__INSTRUCTION__: Rewrite the items below as a Markdown table with the columns Row and Line, numbering each line and skipping blank lines. Leave the pictures out of your answer.

[Entries on target coordinates]
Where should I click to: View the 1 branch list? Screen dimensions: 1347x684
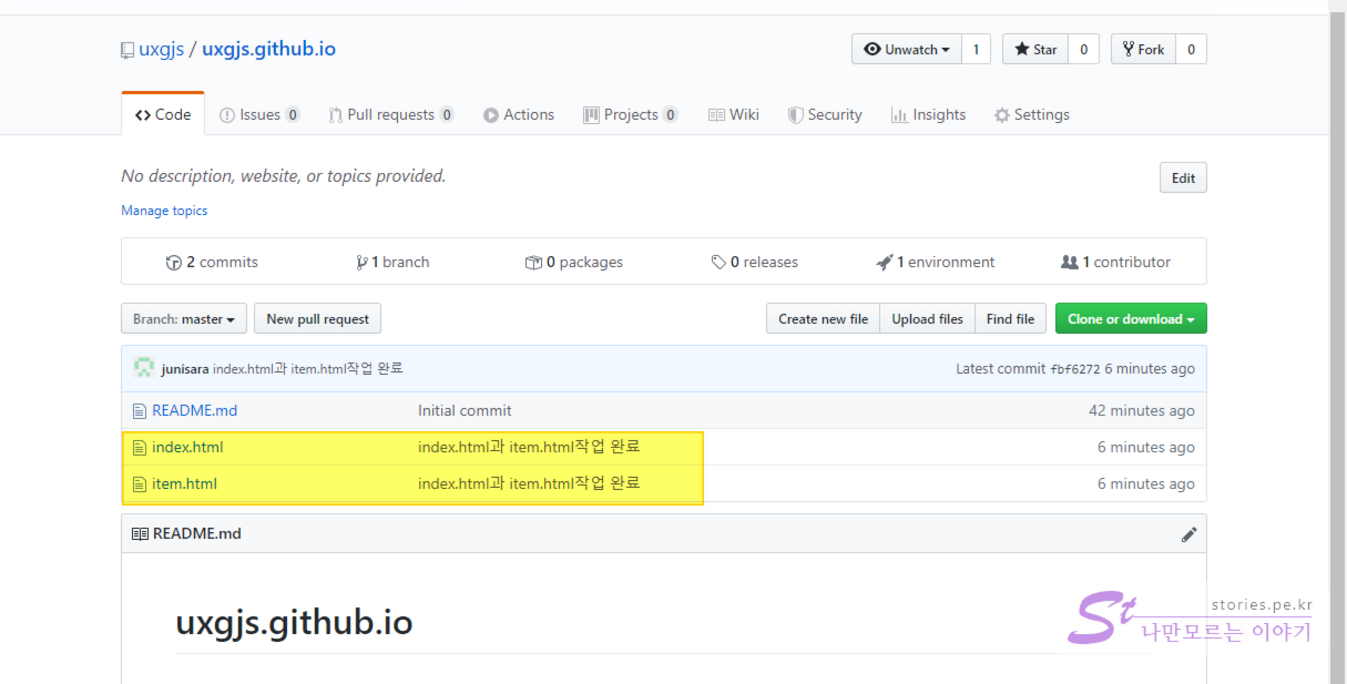pos(393,262)
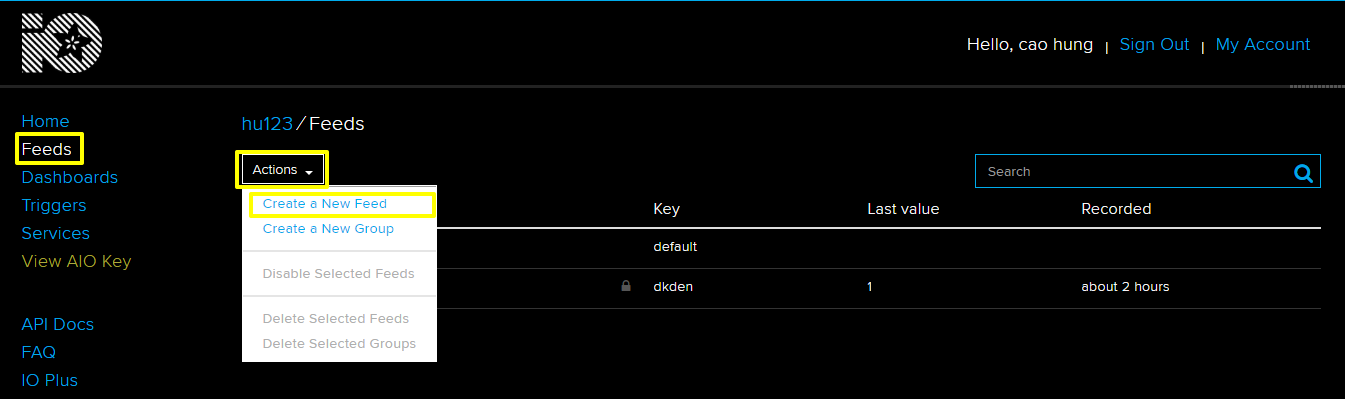This screenshot has height=399, width=1345.
Task: Click the hu123 breadcrumb link
Action: coord(267,124)
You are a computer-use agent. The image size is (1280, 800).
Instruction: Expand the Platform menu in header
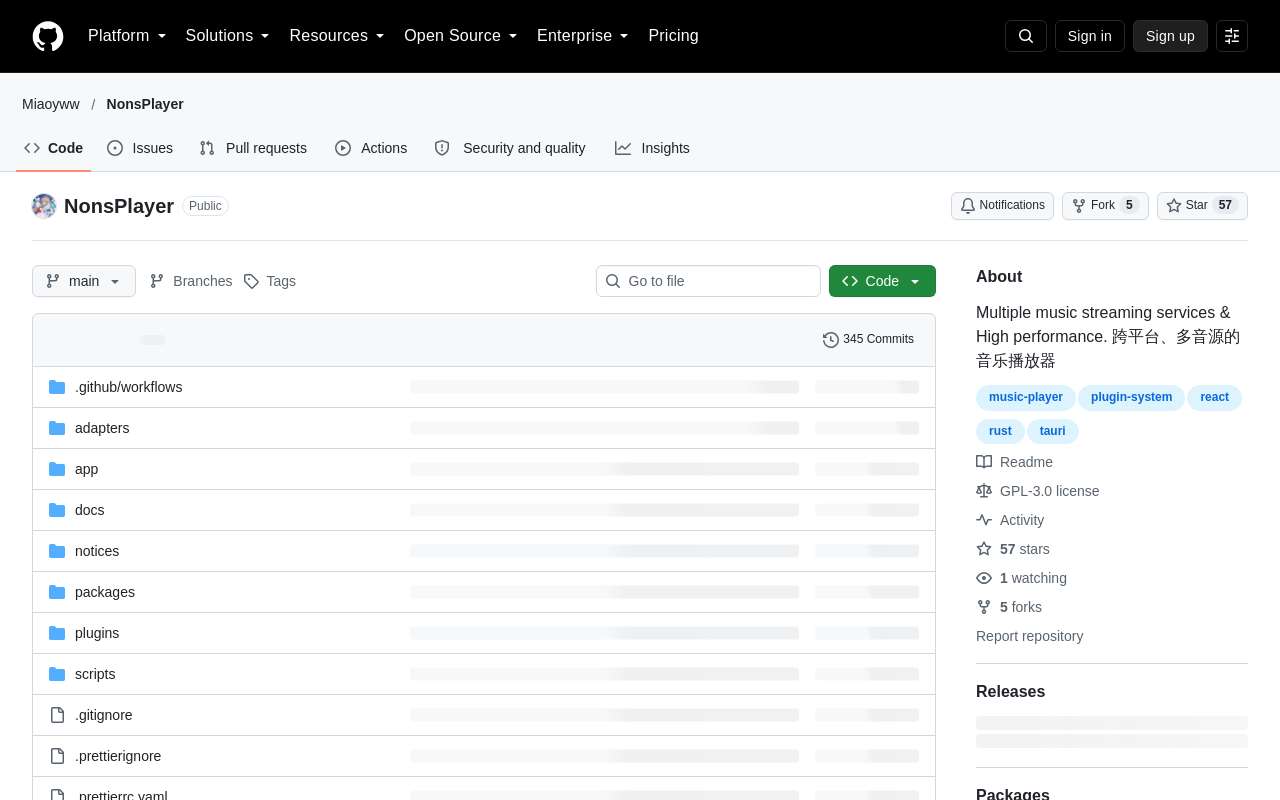click(x=127, y=36)
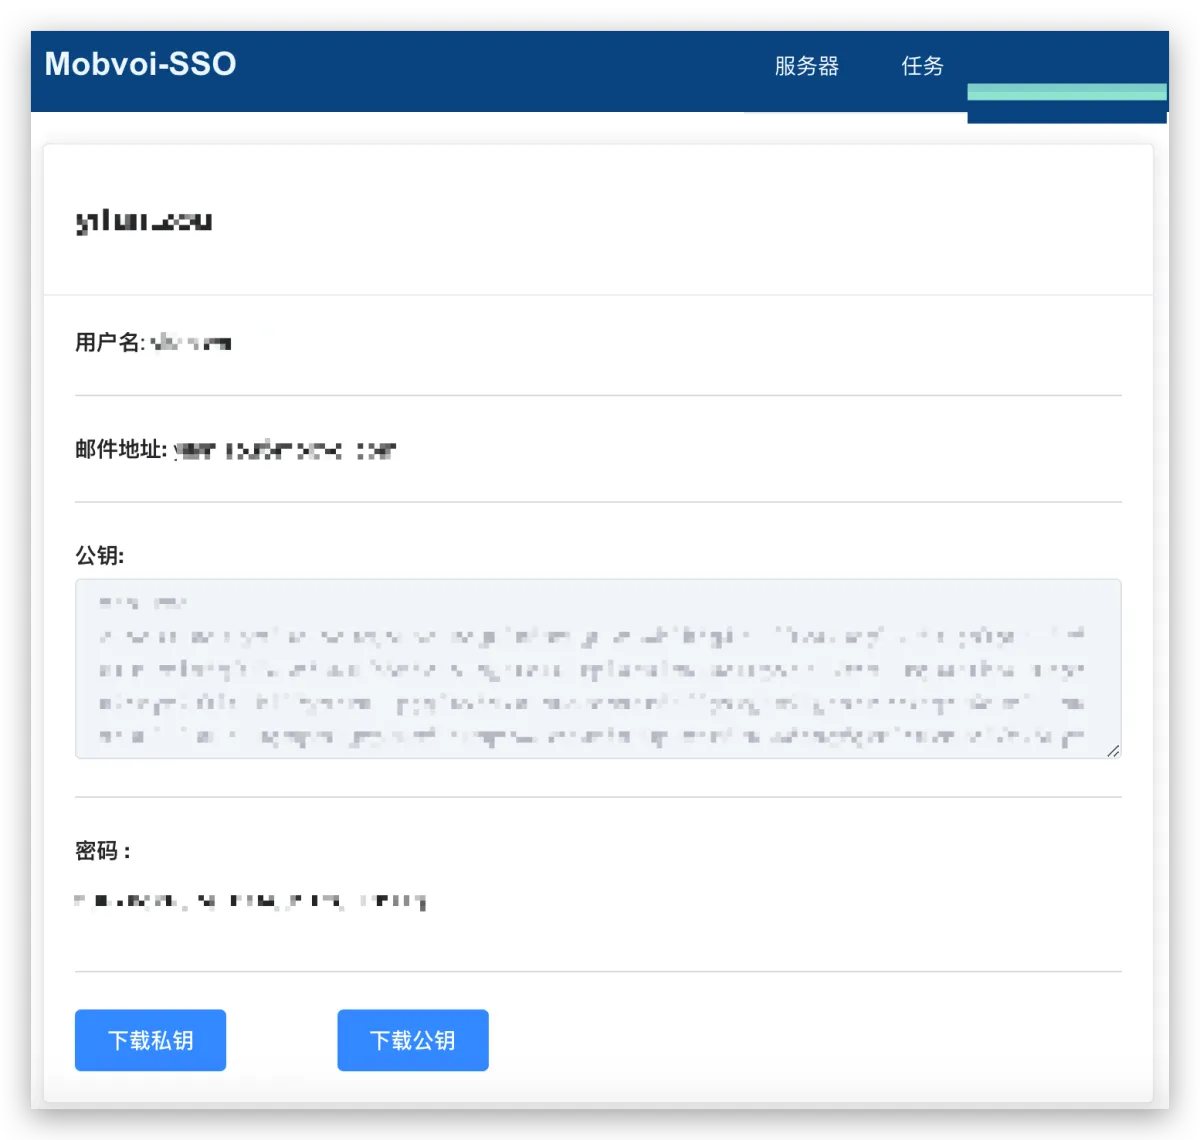Click the resize handle of 公钥 text area

pos(1113,750)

__SOLUTION FOR THIS TASK__:
| Row | Line |
|---|---|
| 1 | Where should I click to: View the 1 branch list? Screen dimensions: 1347x684 |
| 2 | pos(393,262) |
| 3 | This screenshot has height=399, width=1345. |
| 4 | Task: Click the hu123 breadcrumb link |
| 5 | Action: coord(267,124) |
| 6 | You are a computer-use agent. The image size is (1280, 800). |
| 7 | Instruction: Expand the Platform menu in header |
| 8 | click(x=127, y=36) |
| 9 | Click the resize handle of 公钥 text area |
| 10 | pos(1113,750) |